▸ **To do**:
Give again, exactly as written, each line of the material below starting at the line that contains "The image size is (1093, 492)." and ending at the line that contains "Click the Observability section icon". Both ends count, and no other line does.

▸ **Data for this exercise**:

=======

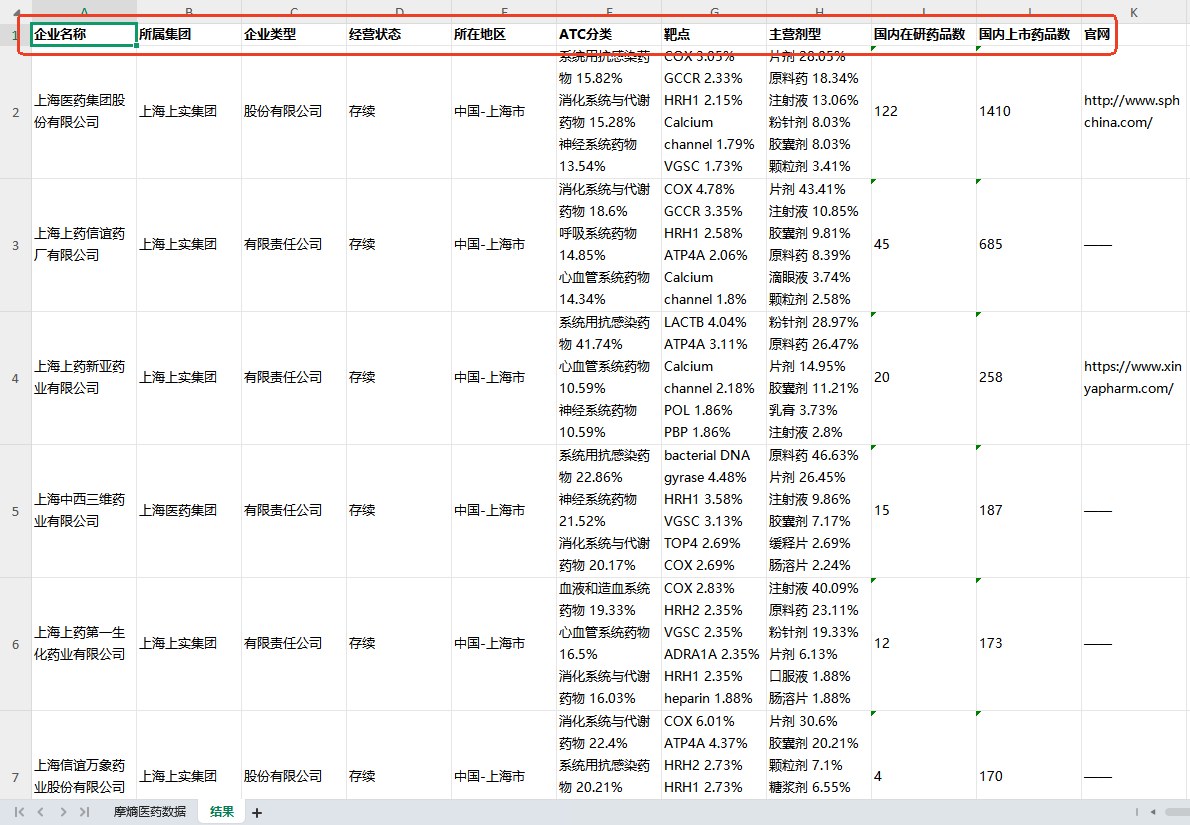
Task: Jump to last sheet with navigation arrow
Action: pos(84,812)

=======

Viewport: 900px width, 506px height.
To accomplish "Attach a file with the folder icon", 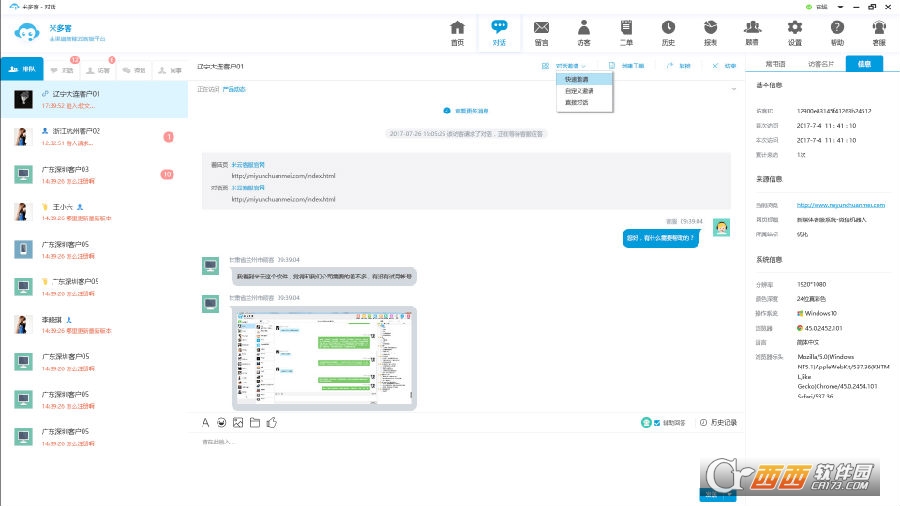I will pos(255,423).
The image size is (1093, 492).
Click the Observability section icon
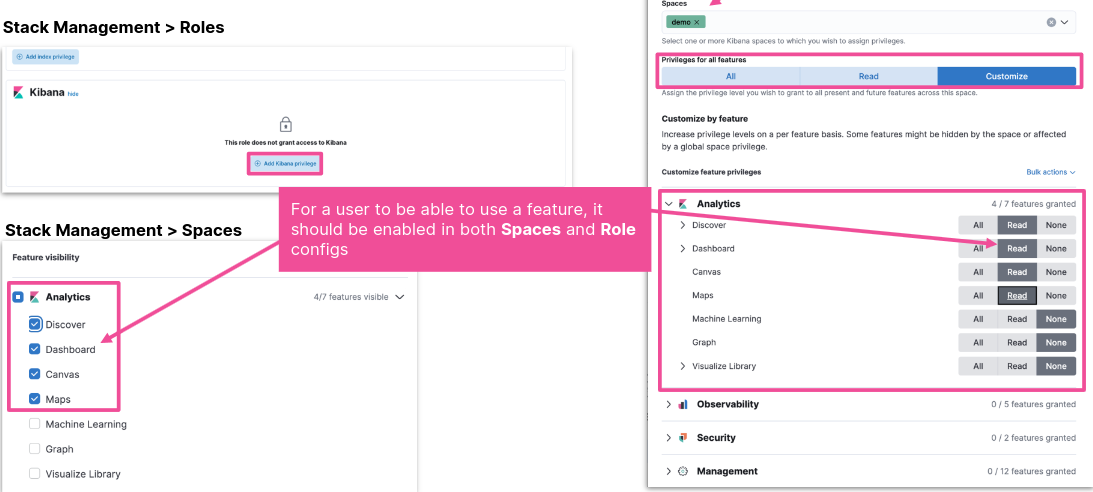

=======

▸ **Response**:
The image size is (1093, 492).
Click the Observability section icon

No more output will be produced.